The primary objective of the LINGain project is to analyze the variation of peripheral γδ T cells in blood samples from patients with HER2-positive early breast cancer in neoadjuvant treatment with trastuzumab and pertuzumab (± endocrine therapy) at 6 weeks after the start of treatment respect to the baseline. This is an exploratory sub-study with a biological primary endpoint.
10 Spanish sites have participated and a total of 46 patients have been recruited since January 2018.
It’s been a long journey with many difficulties as the time elapsing between blood collection and centrifugation was critical (it was strongly recommended to process the samples within 6h to guarantee its quality). But the perseverance and effort of all the stakeholders have been the main key to success.
At this time, the recruitment is closed, and all the patient’s blood samples have been analyzed by the Laboratorio de Hematología of the Hospital Arnau de Vilanova de València and the Centro de Diagnóstico Biomédico of the Hospital Clínic of Barcelona. The study data is entered into the database. From now on, we will focus on the analysis of the results with an expected database lock by the beginning of April 2019. The data is being cleaned and has been SDVed and reviewed. In the meanwhile, the data management works closely with the statistic team, to run listings and tables. Our commitment is to obtain the results of the primary objective in the closely near future.
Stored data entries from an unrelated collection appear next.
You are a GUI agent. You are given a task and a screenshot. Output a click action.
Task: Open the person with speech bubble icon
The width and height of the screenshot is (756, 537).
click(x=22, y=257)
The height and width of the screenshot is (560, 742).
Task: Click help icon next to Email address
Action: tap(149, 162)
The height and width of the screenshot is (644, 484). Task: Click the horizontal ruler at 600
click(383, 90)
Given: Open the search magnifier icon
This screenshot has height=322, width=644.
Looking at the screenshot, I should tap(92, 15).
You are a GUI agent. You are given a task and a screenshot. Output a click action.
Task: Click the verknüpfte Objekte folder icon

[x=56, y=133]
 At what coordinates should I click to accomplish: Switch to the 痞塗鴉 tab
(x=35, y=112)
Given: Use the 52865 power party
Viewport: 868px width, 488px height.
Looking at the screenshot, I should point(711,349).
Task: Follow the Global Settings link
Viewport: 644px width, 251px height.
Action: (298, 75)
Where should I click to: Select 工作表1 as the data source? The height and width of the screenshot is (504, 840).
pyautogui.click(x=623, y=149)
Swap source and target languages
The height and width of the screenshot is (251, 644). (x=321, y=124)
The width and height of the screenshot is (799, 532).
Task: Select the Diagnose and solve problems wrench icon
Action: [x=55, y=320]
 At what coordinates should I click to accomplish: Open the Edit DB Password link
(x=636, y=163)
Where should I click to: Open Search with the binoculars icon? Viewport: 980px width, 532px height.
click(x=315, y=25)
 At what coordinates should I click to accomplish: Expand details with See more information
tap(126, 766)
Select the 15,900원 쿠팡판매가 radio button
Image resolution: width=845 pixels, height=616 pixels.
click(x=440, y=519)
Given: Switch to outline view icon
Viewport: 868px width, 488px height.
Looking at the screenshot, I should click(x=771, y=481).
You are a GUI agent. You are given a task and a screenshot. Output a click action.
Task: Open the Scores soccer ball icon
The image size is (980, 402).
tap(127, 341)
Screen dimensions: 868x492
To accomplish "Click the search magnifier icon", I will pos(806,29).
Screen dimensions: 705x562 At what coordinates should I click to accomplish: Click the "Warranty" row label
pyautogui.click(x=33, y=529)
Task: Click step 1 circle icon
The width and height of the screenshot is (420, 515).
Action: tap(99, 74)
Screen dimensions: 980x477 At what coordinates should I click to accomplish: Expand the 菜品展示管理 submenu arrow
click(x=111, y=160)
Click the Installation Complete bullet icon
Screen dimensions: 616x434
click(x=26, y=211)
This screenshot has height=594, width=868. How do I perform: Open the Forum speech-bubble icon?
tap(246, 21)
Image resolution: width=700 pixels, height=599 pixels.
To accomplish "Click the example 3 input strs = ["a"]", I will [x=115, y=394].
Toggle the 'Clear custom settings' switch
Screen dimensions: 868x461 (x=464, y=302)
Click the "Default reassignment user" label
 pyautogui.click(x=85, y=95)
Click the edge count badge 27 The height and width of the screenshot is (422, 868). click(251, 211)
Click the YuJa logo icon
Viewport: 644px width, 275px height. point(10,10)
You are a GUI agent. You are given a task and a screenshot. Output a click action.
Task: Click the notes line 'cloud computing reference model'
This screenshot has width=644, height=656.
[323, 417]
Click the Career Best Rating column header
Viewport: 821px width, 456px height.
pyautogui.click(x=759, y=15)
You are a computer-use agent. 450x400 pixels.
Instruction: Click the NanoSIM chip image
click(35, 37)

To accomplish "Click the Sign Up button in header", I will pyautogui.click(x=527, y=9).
The final sub-study report will be ready by the end of this year, after the interim analysis of the PHERGain study, as the secondary objectives are related to the clinical response.
We hope to accomplish this sub-study’s goal demonstrating the predictive/prognostic impact of γδ T cells in HER2-positive breast cancer in the neoadjuvant setting, since γδ T cells may help to guide clinicians in future therapy decisions.
Thank you very much to all of the site teams for their participation and implication in the sub-study. In particular, we would like to thank both central laboratories for their excellent work.